» **Your task**: Make an exact copy of the entries below with the pictures removed.

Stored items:
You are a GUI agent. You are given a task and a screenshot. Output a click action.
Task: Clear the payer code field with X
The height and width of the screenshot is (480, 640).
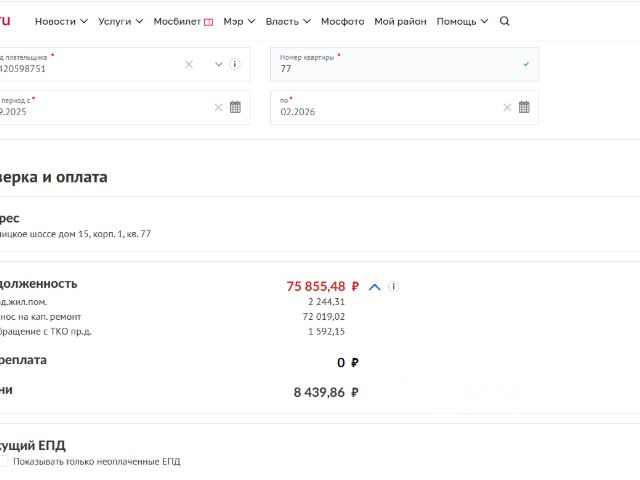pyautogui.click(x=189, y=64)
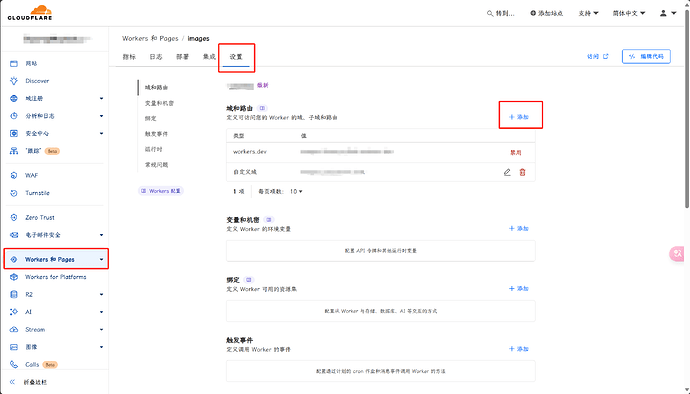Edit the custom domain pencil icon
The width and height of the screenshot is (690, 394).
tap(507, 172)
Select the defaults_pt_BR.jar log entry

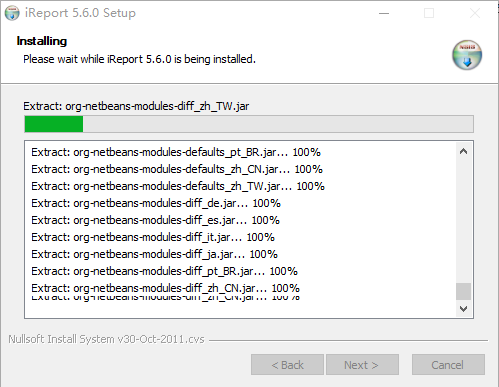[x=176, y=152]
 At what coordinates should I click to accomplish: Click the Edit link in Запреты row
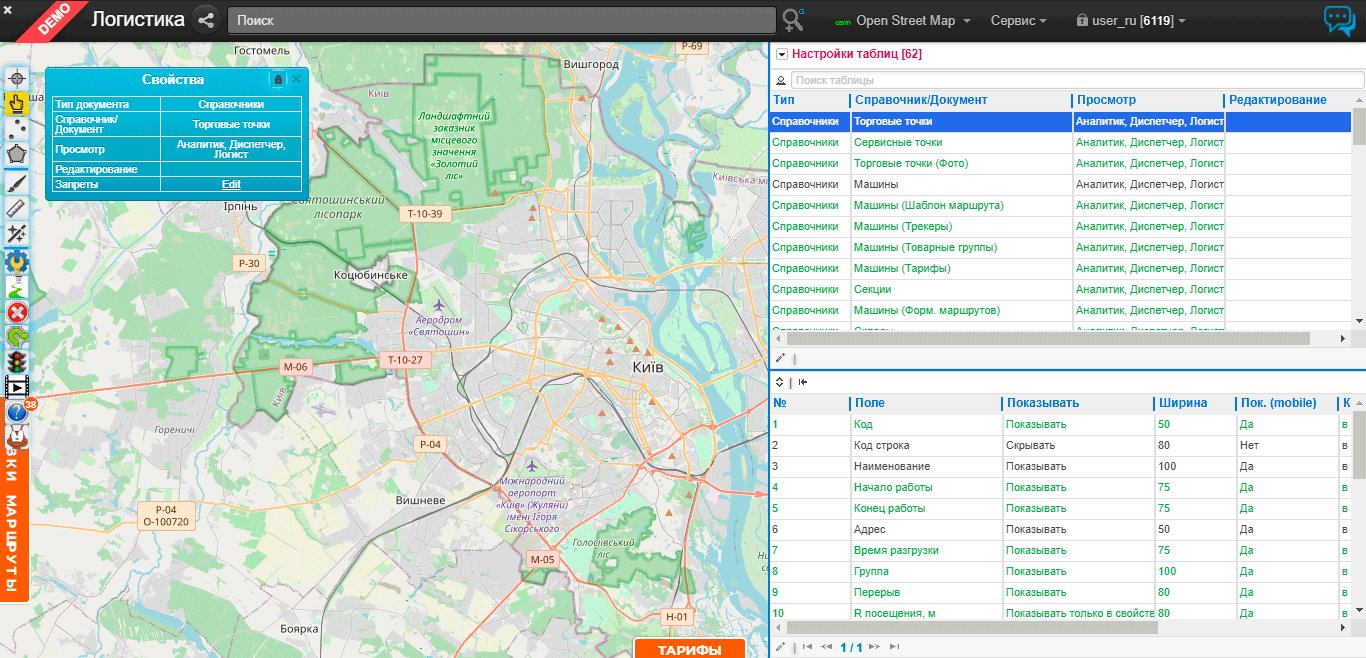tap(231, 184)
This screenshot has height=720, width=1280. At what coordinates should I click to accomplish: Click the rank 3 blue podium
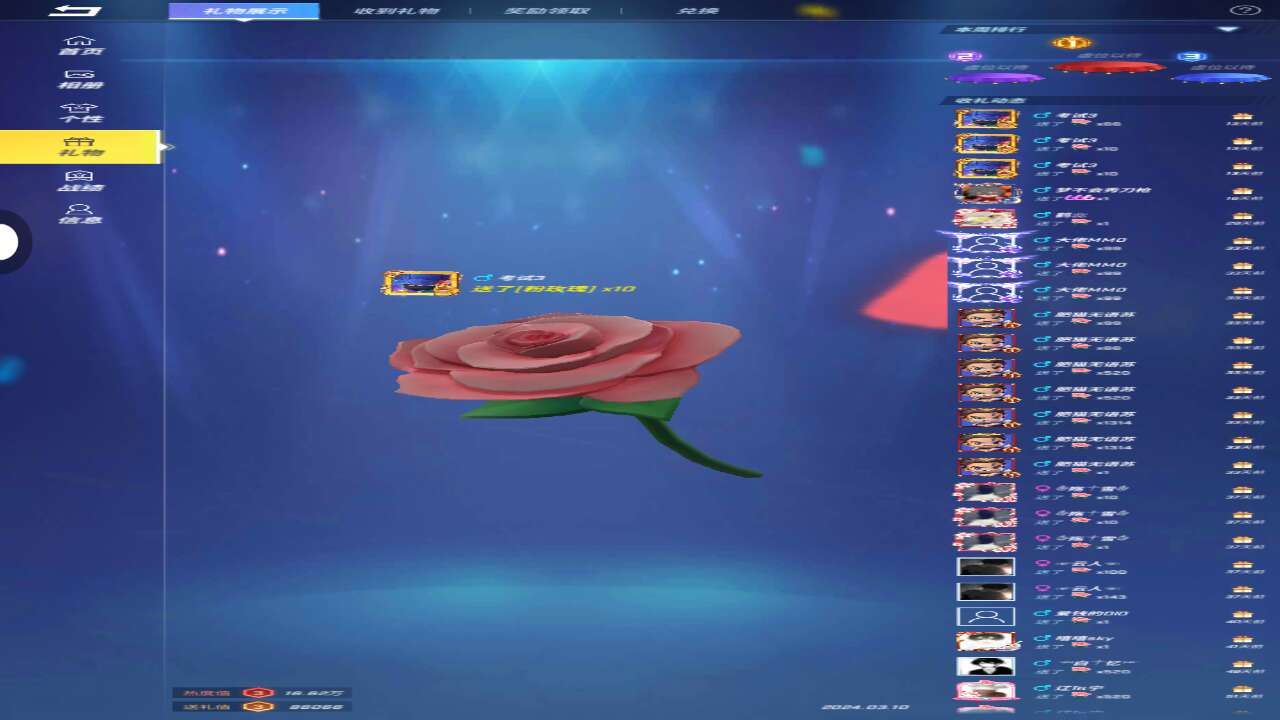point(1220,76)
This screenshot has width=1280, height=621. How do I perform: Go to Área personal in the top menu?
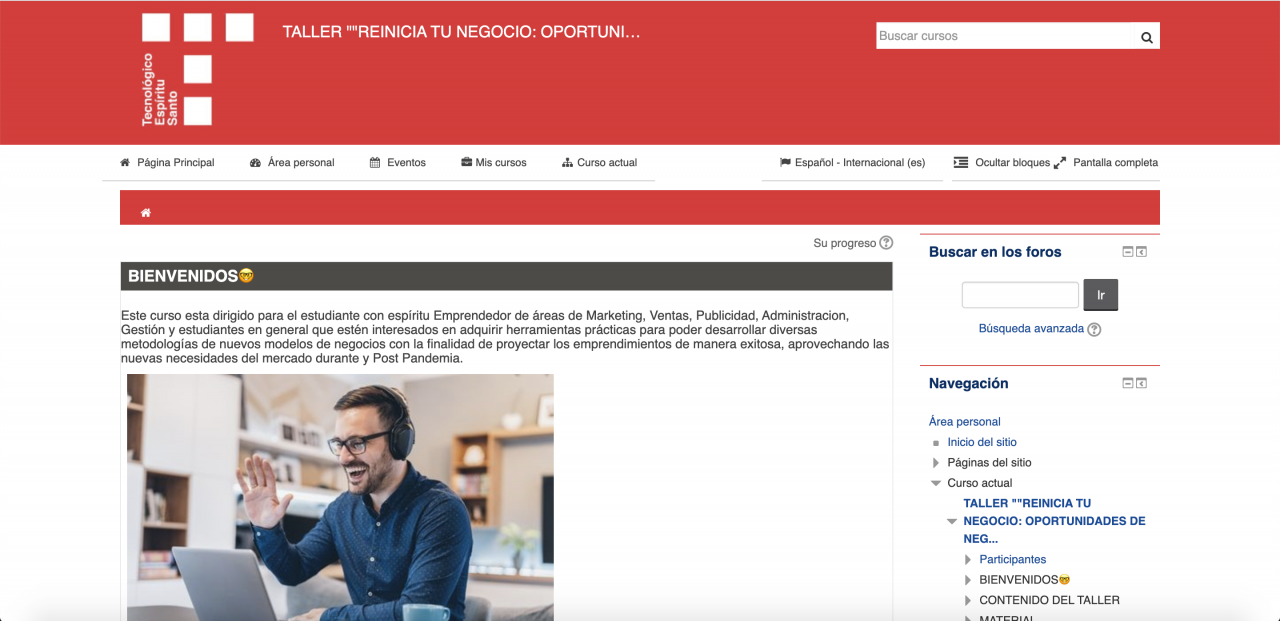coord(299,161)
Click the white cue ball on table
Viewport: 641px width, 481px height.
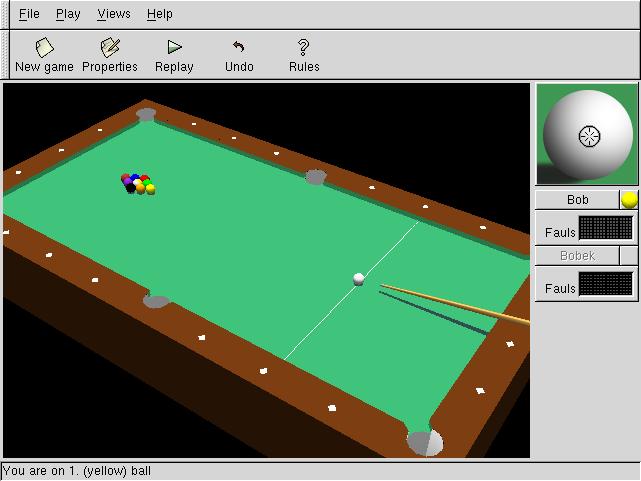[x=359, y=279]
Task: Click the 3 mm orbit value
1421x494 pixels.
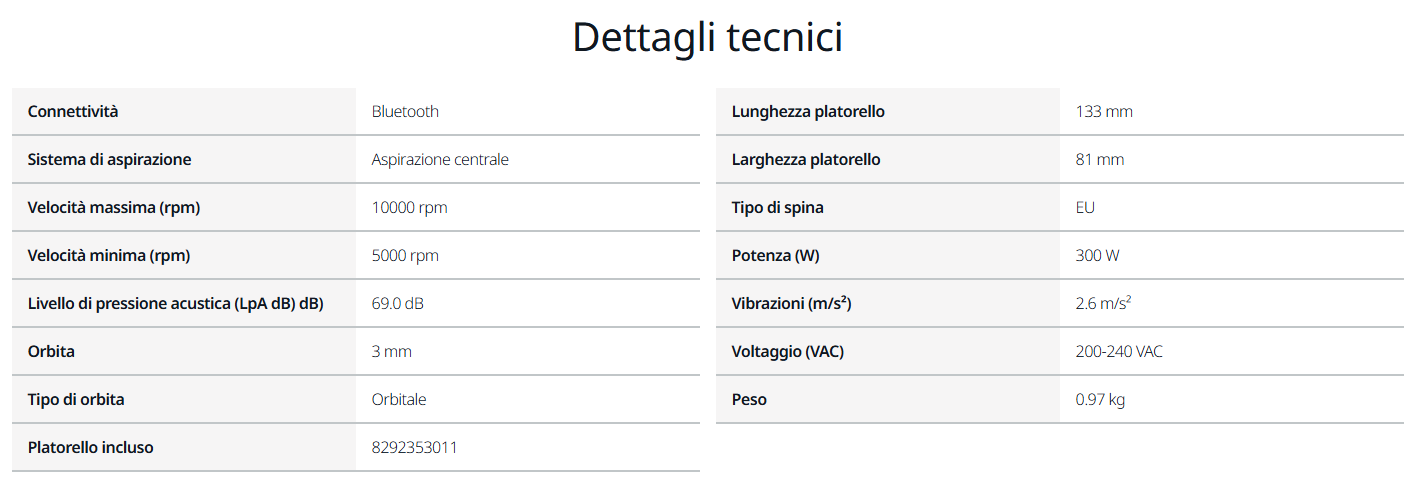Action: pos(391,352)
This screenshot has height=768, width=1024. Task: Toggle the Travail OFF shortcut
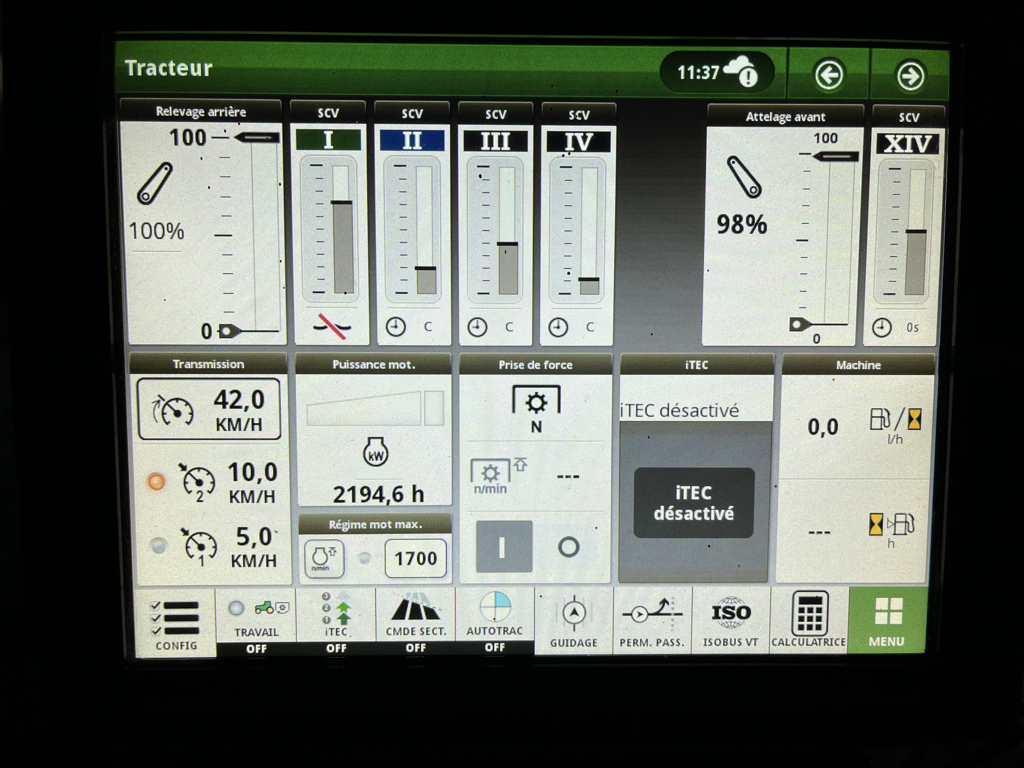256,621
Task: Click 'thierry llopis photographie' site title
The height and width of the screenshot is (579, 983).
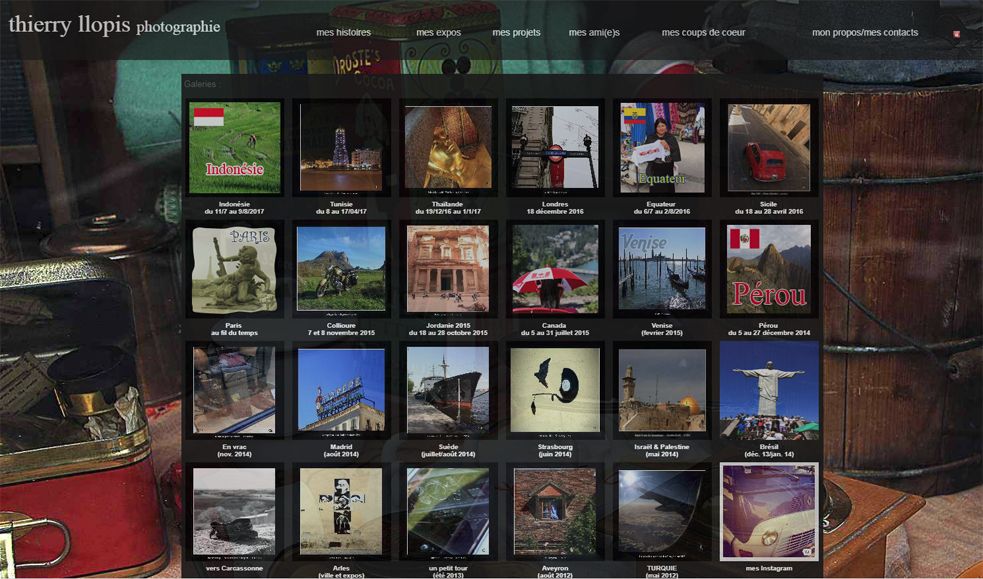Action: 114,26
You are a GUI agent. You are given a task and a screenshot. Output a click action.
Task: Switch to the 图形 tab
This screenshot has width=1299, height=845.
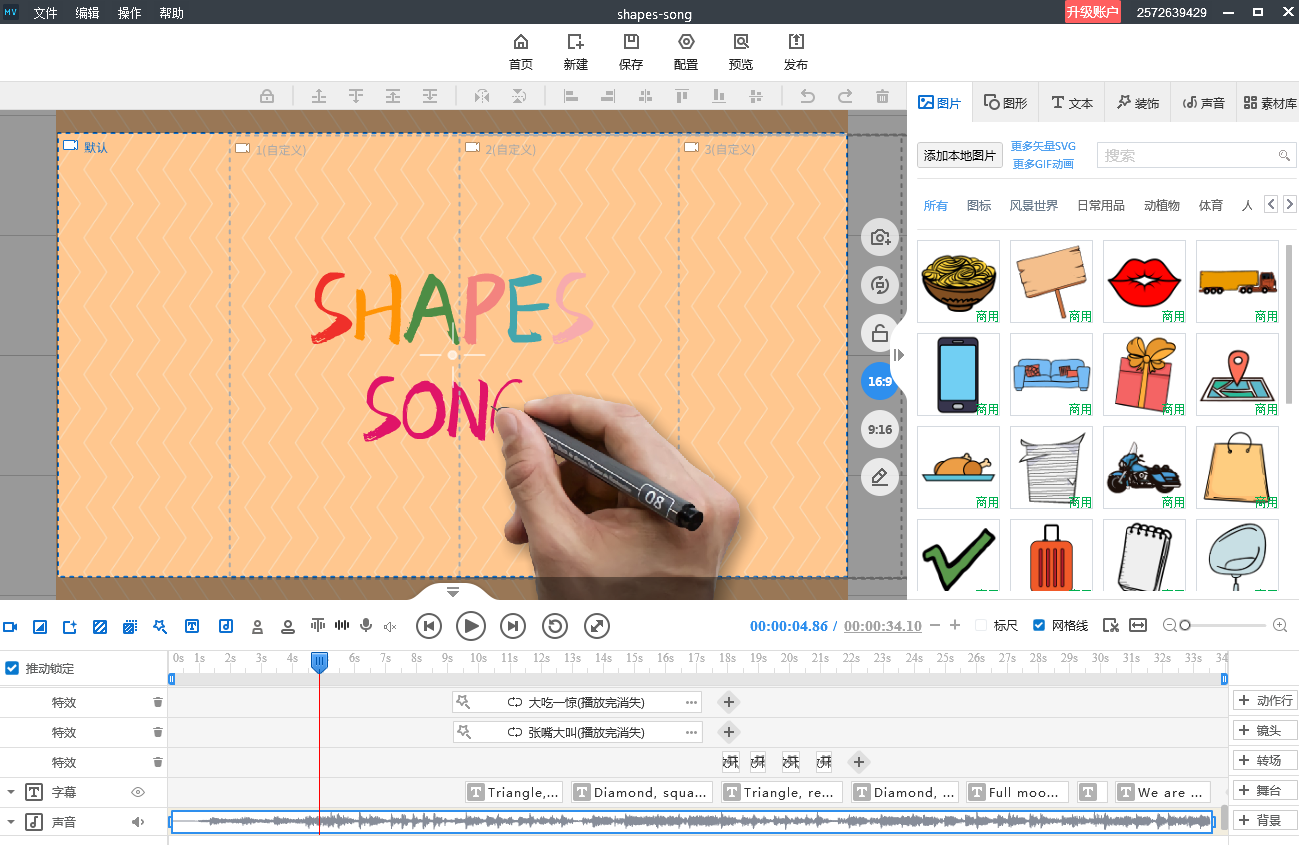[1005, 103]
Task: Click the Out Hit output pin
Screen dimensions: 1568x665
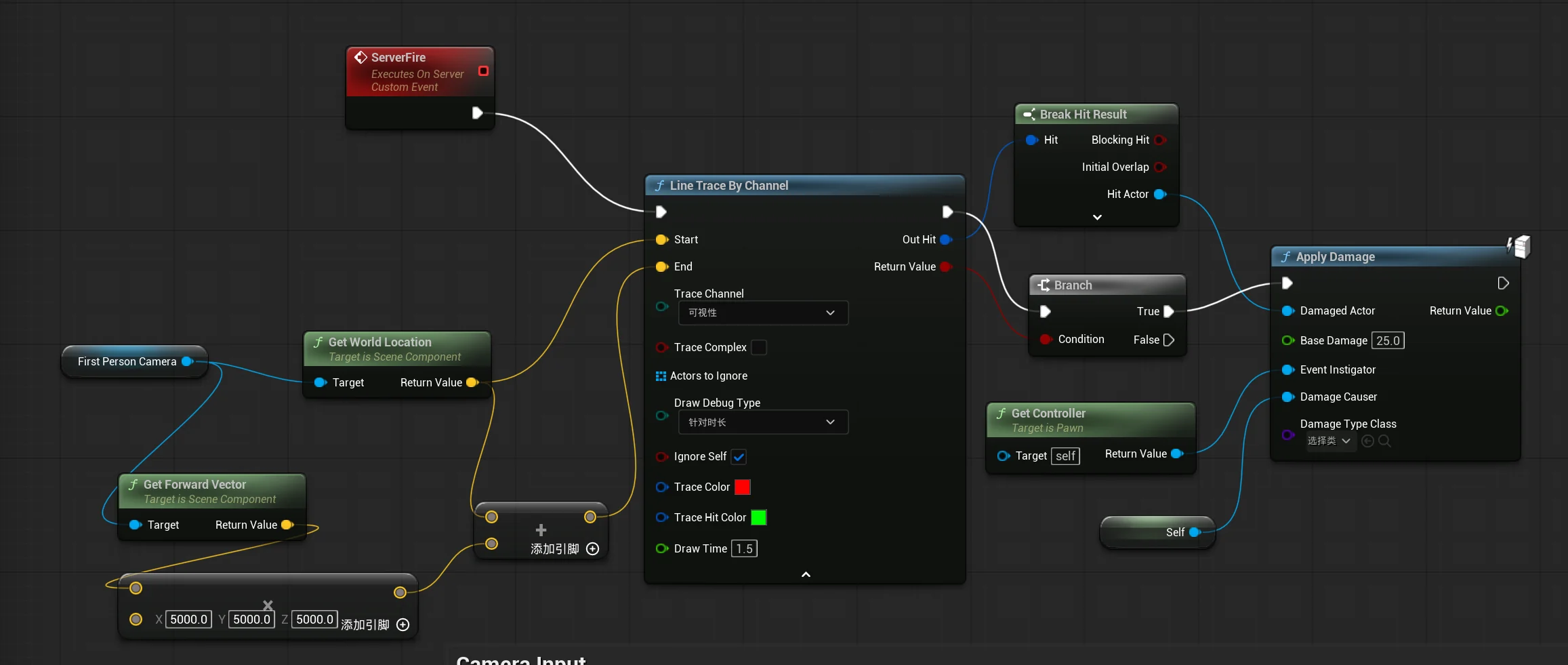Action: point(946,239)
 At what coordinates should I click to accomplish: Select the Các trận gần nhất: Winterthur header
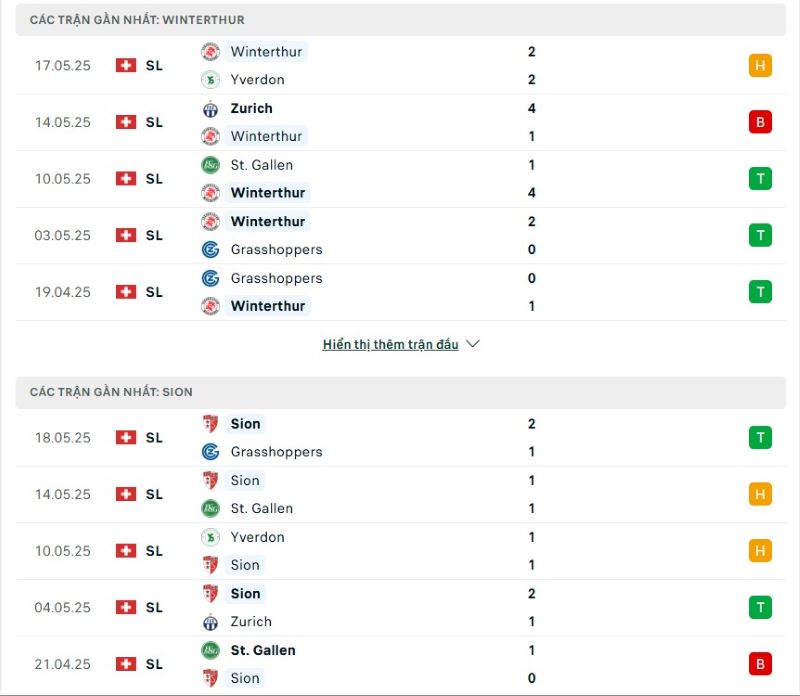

» **Reply to the exercise**:
You are a GUI agent. You are given a task and a screenshot. Output a click action.
Task: Clear the payer code field with X
The height and width of the screenshot is (480, 640).
pyautogui.click(x=189, y=64)
Edit the custom domain pencil icon
The width and height of the screenshot is (690, 394).
tap(507, 172)
Select the defaults_pt_BR.jar log entry

[x=176, y=152]
 At what coordinates should I click to accomplish: Click the Edit link in Запреты row
tap(231, 184)
This screenshot has height=720, width=1280. At what coordinates should I click to accomplish: Click the rank 3 blue podium
point(1220,76)
This screenshot has width=1280, height=621. How do I perform: Go to Área personal in the top menu?
coord(299,161)
Click the white cue ball on table
Viewport: 641px width, 481px height.
[x=359, y=279]
Task: Click the 3 mm orbit value
1421x494 pixels.
Action: pos(391,352)
This screenshot has height=768, width=1024. Task: Toggle the Travail OFF shortcut
256,621
Task: Click 'thierry llopis photographie' site title
The height and width of the screenshot is (579, 983).
Action: 114,26
You are a GUI agent. You are given a task and a screenshot. Output a click action.
Task: Switch to the 图形 tab
This screenshot has width=1299, height=845.
[1005, 103]
Task: Click the Out Hit output pin
Screen dimensions: 1568x665
Action: point(946,239)
 At what coordinates should I click to accomplish: Select the Các trận gần nhất: Winterthur header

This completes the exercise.